→ **What you are asked to do**
Starting at the line that contains "You are a computer-use agent.", transcribe each line through the end of the material below, exactly and nothing else, leaving out the pictures.

┄┄┄┄┄┄

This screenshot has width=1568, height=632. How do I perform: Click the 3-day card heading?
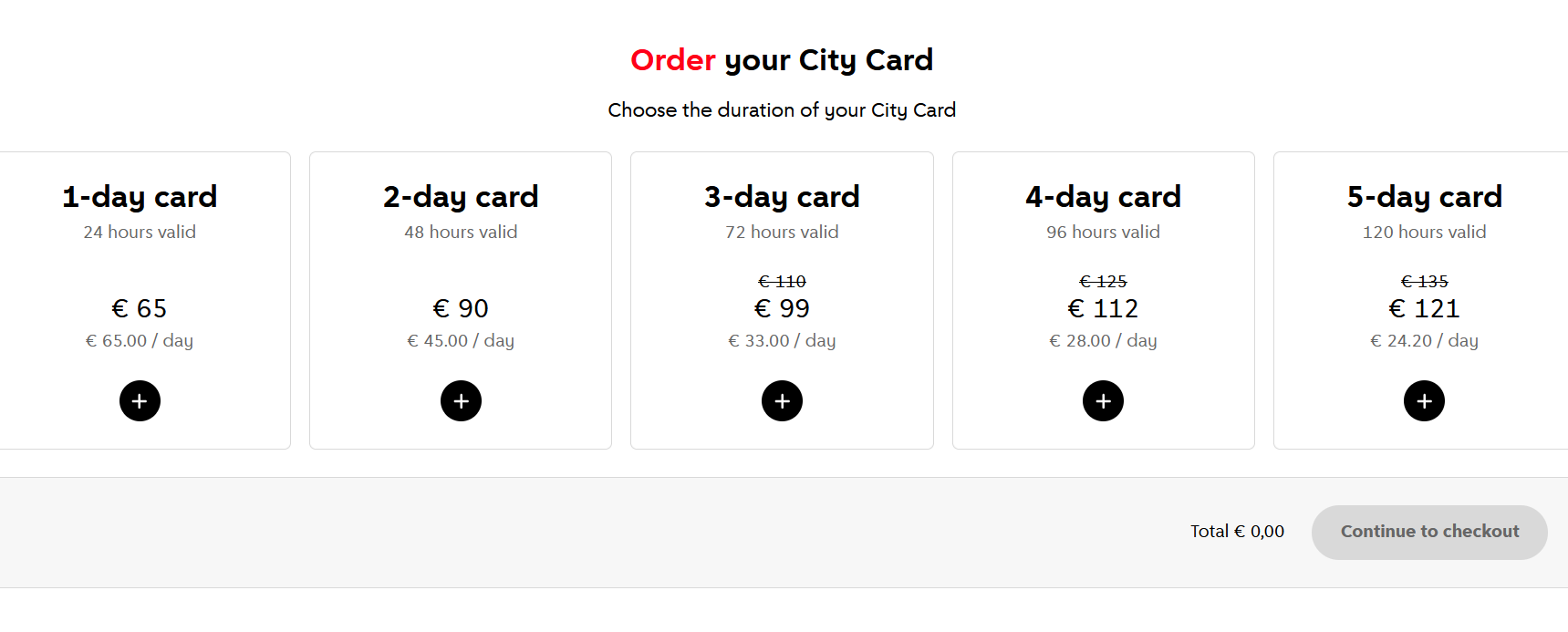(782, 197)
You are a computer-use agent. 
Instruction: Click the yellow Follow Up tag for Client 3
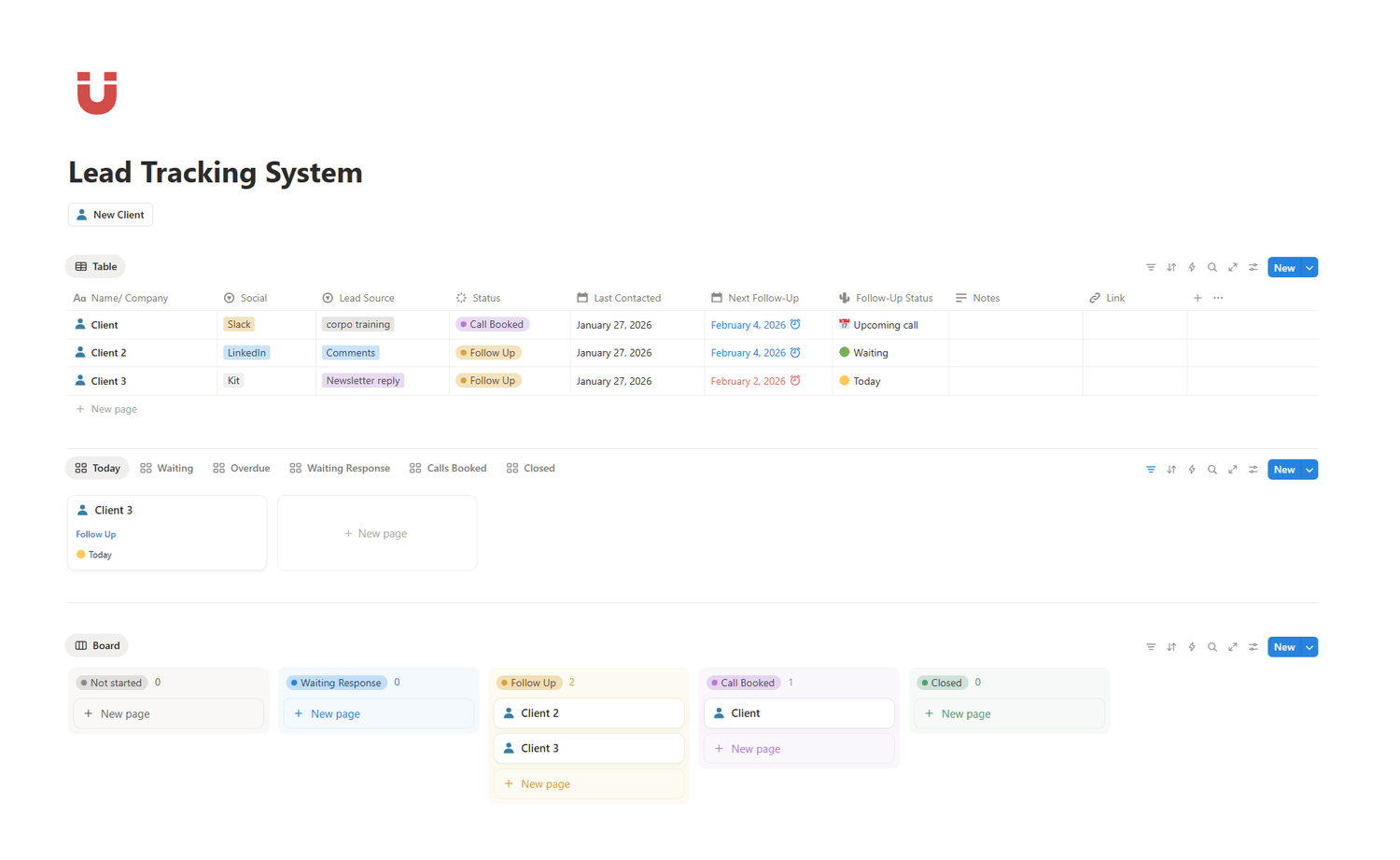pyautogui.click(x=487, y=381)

┄┄┄┄┄┄

→ **Answer**
You are a computer-use agent. 
Instruction: Click the yellow Follow Up tag for Client 3
pyautogui.click(x=487, y=381)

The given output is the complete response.